### Problem to solve
For the listing below, print exactly the lines from the line with "The width and height of the screenshot is (1280, 800)." to the line with "This screenshot has height=360, width=480.", both included, and nothing beyond them.
# # #
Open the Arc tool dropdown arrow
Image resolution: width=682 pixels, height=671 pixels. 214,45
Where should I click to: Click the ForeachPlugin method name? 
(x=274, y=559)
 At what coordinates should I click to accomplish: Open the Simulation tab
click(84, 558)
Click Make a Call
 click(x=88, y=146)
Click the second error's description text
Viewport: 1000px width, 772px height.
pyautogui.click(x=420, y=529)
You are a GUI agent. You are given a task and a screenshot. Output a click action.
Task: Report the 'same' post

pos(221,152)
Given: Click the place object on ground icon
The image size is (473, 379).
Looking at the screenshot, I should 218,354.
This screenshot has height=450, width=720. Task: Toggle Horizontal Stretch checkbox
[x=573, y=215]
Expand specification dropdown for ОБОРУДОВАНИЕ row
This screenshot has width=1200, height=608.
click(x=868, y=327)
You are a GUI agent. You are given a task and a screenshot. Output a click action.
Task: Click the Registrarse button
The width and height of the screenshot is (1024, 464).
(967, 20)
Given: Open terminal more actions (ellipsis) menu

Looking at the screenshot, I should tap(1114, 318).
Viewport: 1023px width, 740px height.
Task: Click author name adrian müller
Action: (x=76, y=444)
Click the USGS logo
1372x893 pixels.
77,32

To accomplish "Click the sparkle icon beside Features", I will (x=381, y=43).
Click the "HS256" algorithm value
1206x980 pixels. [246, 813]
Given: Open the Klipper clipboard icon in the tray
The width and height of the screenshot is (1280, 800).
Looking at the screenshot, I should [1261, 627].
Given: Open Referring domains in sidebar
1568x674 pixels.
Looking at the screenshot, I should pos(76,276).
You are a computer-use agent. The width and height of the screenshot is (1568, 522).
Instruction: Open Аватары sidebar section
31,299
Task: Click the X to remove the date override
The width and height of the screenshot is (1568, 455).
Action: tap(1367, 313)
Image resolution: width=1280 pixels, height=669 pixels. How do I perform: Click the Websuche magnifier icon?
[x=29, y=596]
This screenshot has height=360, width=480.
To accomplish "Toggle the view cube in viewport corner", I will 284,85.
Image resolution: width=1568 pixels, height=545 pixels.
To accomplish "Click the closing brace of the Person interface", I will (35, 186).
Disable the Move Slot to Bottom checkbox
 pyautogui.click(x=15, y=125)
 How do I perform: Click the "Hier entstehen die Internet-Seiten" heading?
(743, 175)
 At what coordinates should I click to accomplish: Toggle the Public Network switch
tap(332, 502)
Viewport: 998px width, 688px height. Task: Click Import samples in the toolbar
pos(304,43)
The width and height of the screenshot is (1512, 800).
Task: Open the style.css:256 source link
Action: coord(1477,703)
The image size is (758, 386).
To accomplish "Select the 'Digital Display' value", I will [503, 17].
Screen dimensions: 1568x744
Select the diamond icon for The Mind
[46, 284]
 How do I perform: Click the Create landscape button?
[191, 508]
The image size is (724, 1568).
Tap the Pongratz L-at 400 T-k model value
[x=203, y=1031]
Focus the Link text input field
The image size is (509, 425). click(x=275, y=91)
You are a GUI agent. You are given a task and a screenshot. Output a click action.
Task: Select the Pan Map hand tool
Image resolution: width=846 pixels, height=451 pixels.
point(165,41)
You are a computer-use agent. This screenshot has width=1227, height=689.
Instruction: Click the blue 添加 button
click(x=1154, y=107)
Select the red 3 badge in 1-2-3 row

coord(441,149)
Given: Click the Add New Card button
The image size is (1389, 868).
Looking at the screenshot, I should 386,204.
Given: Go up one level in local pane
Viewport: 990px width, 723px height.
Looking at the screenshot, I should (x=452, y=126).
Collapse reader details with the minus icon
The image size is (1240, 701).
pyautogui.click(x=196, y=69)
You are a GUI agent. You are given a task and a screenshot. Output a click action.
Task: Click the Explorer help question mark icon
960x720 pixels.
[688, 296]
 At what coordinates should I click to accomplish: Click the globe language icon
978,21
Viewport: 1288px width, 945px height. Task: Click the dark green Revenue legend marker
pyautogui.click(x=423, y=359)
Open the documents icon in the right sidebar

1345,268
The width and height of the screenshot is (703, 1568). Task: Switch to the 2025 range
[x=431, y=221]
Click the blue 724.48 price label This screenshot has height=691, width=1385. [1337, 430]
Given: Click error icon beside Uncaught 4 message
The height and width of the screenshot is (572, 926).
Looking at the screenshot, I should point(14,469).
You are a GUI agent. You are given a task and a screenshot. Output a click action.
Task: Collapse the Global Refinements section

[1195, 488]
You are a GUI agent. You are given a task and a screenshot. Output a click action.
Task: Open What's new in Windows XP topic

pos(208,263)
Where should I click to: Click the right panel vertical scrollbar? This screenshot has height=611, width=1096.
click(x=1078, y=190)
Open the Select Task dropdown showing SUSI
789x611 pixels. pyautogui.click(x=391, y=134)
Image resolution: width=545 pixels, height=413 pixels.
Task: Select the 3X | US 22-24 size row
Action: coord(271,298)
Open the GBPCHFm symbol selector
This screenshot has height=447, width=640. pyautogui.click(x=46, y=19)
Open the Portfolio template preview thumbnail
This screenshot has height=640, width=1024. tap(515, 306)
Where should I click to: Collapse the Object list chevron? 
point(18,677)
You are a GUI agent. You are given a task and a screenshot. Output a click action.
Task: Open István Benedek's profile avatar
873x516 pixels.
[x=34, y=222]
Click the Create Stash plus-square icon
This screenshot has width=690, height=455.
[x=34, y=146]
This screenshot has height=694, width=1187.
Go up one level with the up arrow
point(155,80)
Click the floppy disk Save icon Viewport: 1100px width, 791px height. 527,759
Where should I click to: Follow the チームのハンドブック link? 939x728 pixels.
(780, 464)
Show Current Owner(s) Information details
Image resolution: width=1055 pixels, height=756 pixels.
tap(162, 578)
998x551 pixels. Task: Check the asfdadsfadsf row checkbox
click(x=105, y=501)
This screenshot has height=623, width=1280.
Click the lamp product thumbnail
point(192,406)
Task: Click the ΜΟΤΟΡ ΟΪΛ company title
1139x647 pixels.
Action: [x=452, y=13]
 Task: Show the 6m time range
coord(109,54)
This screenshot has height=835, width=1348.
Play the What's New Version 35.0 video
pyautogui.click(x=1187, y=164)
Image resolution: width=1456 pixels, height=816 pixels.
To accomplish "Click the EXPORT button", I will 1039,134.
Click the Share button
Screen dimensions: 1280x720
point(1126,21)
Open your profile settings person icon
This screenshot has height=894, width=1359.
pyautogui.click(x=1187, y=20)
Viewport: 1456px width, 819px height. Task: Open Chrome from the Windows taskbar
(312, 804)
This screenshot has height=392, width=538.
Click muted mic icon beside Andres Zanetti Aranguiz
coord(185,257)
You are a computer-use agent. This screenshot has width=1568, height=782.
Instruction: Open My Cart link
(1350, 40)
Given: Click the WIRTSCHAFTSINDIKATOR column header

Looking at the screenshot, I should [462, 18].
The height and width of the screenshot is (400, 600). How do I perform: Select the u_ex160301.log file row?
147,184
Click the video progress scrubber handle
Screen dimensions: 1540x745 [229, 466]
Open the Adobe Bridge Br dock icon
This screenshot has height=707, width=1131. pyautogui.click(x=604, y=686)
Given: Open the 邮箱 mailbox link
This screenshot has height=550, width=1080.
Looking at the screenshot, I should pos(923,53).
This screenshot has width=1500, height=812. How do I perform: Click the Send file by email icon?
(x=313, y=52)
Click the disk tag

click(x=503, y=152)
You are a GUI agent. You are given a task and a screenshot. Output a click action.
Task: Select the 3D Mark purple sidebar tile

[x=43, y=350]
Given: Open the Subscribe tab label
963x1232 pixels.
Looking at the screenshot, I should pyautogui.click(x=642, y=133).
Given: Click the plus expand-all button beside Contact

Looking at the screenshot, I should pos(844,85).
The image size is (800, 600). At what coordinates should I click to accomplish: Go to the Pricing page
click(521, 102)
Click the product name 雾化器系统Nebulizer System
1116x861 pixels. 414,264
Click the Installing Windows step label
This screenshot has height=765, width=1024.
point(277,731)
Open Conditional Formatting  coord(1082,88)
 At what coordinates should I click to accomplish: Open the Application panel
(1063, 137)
# # #
### Exercise solution
The width and height of the screenshot is (1280, 800).
Looking at the screenshot, I should [1261, 627].
Given: Open Referring domains in sidebar
1568x674 pixels.
Looking at the screenshot, I should pos(76,276).
You are a computer-use agent. The width and height of the screenshot is (1568, 522).
Instruction: Open Аватары sidebar section
31,299
Task: Click the X to remove the date override
The width and height of the screenshot is (1568, 455).
Action: tap(1367, 313)
Image resolution: width=1280 pixels, height=669 pixels. How do I perform: Click the Websuche magnifier icon?
[x=29, y=596]
This screenshot has height=360, width=480.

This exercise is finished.